■ Data to examine ■
___

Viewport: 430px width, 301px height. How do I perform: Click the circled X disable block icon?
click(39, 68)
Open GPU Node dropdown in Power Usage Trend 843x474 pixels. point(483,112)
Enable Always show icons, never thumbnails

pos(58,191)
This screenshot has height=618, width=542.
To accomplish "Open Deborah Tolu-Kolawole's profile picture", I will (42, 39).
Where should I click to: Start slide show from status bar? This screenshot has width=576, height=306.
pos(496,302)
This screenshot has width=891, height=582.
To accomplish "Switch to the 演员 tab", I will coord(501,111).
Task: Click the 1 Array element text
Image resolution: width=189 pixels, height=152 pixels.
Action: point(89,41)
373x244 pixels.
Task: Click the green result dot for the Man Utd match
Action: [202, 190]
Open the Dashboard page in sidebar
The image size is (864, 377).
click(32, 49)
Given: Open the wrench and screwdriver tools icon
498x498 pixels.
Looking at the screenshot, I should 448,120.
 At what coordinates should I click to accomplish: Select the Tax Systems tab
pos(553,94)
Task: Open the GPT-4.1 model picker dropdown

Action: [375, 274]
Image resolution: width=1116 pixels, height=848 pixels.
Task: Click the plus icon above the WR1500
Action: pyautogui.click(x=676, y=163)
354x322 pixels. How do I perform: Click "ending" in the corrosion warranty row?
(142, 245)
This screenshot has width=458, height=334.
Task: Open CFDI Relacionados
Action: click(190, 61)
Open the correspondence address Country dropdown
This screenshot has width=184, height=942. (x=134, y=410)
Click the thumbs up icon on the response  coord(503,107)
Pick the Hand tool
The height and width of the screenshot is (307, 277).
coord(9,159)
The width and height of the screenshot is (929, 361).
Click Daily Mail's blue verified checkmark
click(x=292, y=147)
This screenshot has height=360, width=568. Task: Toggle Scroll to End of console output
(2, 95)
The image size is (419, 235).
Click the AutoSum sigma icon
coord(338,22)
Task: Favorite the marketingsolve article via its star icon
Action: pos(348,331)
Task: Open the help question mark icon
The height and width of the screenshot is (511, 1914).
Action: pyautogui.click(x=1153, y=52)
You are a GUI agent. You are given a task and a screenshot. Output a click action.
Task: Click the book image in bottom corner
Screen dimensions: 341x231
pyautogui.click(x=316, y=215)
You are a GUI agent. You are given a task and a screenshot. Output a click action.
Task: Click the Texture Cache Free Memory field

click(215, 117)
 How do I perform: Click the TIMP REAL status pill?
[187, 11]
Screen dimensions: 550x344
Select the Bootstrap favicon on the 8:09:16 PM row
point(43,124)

___

Throughout the data above, count the lines in which the word "will" occurs; supply the number alone.

2